Vojta descubrió una forma de acceso reflejo a esos patrones motores innatos de la ontogenesis potural (4), a través de la presión de determinadas zonas del cuerpo y desde posturas concretas que denominó en su conjunto Locomoción Refleja (LR).

Comprobó que los patrones activados por esta vía tenían sus correspondencias precisamente con aquellos que aparecían durante la ontogénesis postural (5). A partir de ahí, demostró que nuestra característica marcha, con todos sus contenidos cinesiológicos, esta programada geneticamente (5-6). Por esta razón es posible activar respuestas parciales pertenecientes a la marcha bípeda, tanto en un bebé recién nacido como en un anciano.

Así lo comprobé con mi abuela María, pero ¿no resulta osado realizar la misma afirmación de mi (y tu) ancestral abuela María de la especie Ardipitecus?

Para responder a esta pregunta resulta más útil poner la carga de la prueba en negar esa posibilidad ¿sería posible que no tuviese disponibles los patrones de la Locomoción refleja (LR) que son la base de la locomoción bípeda y por ende de la terapia Vojta?

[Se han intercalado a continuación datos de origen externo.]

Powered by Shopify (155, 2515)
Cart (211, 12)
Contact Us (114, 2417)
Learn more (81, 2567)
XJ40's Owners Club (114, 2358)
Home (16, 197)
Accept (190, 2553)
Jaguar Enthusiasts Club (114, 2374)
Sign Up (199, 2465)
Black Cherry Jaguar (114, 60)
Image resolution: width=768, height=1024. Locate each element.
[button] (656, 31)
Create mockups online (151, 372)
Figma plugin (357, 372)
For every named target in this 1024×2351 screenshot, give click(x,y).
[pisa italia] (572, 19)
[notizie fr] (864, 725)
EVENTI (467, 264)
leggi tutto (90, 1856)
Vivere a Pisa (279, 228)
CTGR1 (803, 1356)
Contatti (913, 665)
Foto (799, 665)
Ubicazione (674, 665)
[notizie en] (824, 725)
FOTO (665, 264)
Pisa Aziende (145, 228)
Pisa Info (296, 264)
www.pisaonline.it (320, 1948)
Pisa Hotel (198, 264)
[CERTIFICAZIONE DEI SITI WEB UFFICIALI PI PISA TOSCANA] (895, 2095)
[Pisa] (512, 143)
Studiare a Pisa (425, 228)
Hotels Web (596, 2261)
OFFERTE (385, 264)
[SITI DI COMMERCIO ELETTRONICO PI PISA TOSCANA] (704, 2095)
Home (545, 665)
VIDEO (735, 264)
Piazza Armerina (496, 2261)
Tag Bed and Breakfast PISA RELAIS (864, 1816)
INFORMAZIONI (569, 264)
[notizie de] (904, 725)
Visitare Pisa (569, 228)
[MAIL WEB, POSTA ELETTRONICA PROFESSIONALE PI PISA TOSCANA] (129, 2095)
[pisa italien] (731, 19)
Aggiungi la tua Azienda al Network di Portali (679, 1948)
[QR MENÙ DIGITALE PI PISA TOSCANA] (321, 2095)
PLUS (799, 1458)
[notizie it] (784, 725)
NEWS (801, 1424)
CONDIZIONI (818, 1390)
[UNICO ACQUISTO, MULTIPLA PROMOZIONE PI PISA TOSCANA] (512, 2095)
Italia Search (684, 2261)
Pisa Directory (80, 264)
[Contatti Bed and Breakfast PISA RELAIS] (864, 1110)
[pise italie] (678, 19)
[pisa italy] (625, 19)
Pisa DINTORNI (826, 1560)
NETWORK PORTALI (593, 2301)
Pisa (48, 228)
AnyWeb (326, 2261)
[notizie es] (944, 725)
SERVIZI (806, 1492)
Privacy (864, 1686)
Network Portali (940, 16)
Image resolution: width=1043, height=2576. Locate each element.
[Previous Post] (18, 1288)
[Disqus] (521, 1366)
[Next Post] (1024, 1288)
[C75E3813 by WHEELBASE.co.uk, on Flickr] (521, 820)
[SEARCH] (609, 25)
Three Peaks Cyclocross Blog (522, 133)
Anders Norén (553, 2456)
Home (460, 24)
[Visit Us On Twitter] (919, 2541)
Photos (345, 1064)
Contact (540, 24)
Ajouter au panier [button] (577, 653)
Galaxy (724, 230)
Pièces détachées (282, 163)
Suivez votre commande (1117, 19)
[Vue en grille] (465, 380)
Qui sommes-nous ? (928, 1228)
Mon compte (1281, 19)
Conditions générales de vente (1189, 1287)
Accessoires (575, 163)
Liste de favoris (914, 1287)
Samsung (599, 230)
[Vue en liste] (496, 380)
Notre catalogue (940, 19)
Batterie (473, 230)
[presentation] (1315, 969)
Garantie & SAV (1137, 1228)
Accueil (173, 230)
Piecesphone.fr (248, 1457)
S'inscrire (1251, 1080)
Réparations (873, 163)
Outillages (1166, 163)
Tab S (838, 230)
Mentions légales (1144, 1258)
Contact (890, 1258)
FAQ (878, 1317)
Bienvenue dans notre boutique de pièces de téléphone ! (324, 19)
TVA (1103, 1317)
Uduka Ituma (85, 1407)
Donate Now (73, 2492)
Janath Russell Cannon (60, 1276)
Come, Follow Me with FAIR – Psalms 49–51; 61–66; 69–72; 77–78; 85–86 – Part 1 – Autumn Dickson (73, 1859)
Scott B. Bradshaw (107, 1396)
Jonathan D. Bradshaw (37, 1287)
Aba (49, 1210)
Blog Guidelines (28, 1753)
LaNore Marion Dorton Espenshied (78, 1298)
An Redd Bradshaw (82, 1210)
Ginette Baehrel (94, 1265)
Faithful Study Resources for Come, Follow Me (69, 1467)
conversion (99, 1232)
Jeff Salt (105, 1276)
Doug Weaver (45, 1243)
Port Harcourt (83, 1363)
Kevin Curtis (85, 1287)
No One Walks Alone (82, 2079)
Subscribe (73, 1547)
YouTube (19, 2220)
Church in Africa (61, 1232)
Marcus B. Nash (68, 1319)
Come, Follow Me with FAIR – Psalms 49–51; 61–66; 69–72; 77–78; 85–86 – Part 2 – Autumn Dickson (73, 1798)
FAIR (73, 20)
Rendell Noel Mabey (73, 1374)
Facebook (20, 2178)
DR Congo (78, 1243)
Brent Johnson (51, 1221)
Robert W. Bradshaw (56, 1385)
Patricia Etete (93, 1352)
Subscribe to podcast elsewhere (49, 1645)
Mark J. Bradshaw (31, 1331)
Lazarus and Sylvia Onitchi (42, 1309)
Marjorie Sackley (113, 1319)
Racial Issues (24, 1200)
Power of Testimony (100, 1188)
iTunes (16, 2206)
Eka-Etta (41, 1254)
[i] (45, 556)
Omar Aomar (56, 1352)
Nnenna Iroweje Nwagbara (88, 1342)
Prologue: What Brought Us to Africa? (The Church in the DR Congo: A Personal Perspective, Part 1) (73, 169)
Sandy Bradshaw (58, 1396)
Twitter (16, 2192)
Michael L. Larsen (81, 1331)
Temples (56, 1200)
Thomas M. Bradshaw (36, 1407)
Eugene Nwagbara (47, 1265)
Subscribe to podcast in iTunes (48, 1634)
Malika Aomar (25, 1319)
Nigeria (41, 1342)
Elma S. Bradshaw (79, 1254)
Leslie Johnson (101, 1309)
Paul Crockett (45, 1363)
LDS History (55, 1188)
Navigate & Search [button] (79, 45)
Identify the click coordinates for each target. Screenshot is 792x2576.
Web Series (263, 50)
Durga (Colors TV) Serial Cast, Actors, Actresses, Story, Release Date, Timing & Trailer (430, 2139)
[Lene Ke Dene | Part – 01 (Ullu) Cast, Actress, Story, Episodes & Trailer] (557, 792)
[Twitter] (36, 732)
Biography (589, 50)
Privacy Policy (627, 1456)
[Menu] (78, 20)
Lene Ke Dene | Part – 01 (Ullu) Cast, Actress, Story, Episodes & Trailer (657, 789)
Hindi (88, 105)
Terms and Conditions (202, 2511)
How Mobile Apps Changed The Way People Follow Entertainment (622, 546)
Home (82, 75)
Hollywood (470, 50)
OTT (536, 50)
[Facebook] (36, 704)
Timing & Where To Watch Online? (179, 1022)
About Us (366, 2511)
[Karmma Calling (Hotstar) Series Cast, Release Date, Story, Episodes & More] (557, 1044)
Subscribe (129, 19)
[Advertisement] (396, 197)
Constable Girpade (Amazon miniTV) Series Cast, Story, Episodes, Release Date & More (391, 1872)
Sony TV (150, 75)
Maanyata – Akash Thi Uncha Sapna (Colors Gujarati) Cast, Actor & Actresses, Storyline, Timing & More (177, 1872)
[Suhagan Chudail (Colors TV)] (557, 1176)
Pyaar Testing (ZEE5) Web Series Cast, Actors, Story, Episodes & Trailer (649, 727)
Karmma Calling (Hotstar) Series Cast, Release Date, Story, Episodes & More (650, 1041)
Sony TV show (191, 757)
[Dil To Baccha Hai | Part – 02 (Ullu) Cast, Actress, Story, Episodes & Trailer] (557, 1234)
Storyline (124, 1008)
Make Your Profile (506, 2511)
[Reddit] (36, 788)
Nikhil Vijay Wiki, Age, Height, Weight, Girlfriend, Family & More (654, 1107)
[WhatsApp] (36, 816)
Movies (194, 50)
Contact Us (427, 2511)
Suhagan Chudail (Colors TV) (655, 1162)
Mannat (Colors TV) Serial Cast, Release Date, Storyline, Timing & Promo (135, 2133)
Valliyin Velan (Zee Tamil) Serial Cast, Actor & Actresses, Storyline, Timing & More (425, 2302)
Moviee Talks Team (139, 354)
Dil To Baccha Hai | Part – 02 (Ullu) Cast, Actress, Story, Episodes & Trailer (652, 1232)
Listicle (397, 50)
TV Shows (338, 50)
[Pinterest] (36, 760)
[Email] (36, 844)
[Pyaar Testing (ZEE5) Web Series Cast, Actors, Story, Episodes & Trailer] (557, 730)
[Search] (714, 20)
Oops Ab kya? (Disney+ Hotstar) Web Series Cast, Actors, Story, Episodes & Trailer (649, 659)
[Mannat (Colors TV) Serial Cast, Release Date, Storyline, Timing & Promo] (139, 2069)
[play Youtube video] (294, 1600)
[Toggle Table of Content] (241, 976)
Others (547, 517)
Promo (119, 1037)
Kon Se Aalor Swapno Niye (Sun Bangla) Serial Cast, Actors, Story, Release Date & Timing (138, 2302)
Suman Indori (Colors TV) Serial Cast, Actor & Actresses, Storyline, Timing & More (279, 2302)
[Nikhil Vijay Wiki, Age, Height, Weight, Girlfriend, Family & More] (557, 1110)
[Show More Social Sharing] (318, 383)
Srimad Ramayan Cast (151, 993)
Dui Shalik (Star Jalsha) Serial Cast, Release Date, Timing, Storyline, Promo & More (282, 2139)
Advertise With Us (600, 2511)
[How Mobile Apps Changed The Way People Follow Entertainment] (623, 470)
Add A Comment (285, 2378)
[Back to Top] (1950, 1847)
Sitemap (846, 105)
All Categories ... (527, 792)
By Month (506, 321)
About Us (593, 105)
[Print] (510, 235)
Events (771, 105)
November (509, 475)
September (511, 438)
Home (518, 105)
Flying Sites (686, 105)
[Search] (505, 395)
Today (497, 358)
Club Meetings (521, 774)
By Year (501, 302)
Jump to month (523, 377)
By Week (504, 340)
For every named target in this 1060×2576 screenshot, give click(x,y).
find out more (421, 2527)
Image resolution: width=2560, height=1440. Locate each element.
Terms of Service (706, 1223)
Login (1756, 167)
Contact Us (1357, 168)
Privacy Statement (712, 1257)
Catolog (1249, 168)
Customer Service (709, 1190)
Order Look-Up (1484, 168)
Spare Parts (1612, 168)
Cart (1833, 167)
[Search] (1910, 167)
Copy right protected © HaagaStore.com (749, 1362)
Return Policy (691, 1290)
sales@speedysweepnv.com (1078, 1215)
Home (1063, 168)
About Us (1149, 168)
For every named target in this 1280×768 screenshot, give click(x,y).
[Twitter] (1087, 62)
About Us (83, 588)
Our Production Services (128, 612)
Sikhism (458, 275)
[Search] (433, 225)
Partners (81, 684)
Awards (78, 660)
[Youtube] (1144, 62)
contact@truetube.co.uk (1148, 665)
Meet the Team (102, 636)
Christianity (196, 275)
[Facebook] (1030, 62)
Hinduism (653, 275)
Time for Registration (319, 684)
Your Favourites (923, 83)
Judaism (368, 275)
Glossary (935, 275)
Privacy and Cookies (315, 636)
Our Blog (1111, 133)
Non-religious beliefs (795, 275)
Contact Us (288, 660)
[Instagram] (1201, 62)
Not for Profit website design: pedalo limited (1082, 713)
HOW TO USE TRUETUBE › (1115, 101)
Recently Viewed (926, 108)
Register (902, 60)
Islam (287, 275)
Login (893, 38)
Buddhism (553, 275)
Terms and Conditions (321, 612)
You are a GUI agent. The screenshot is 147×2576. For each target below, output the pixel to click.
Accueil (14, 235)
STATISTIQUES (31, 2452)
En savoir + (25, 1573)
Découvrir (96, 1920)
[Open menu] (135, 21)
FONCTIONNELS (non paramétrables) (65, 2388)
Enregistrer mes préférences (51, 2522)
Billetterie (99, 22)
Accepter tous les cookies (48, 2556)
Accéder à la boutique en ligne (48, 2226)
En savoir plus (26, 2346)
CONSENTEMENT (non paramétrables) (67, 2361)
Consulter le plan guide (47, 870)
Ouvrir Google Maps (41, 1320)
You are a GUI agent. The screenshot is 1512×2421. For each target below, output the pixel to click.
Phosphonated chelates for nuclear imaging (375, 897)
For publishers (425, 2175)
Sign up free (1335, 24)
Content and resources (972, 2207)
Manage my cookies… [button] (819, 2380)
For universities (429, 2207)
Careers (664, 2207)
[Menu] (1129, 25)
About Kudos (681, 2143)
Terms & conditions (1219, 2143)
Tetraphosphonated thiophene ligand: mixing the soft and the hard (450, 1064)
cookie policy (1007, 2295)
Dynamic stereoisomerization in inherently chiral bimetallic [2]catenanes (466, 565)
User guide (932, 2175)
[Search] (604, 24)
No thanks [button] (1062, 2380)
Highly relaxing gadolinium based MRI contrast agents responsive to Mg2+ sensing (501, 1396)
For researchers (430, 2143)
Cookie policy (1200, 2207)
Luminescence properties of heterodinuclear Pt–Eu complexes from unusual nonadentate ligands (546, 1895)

Ese caso implicaría que los patrones de la Locomción Refleja se insertaron en el genoma después de la locomoción bípeda, pero la LR no solo contiene todos los patrones necesarios para la locomoción bípeda, si no también de las locomociones cuadrúpedas como es la trepa. Y aún más inconcebible, no disponer de ellos equivaldría a afirmar que los primeros bípedos no disponían en su genética de patrones mucho más antíguos como el volteo, los movimientos fásicos de flexión de las extremidades, patrones para la orientación visual o patrones relacionados con la prensión. Simplemente insostenible.

¿Y si los patrones de locomoción, propios de cada especie, hubiesen sido aprendidos para ser incorporados posteriormente al genoma?

Desde el punto de vista evolutivo algo así no tiene precedentes en la biología, donde todos los animales nacen o eclosionan con sus patrones de locomoción preprogramados. De no ser así, piensen que las crías primates dependerían de un intenso período de instrucción para aprender su locomoción básica, de cuyo éxito dependería la supervivencia de la especie. En tal caso, es de suponer que hace tiempo que nos habríamos extingido.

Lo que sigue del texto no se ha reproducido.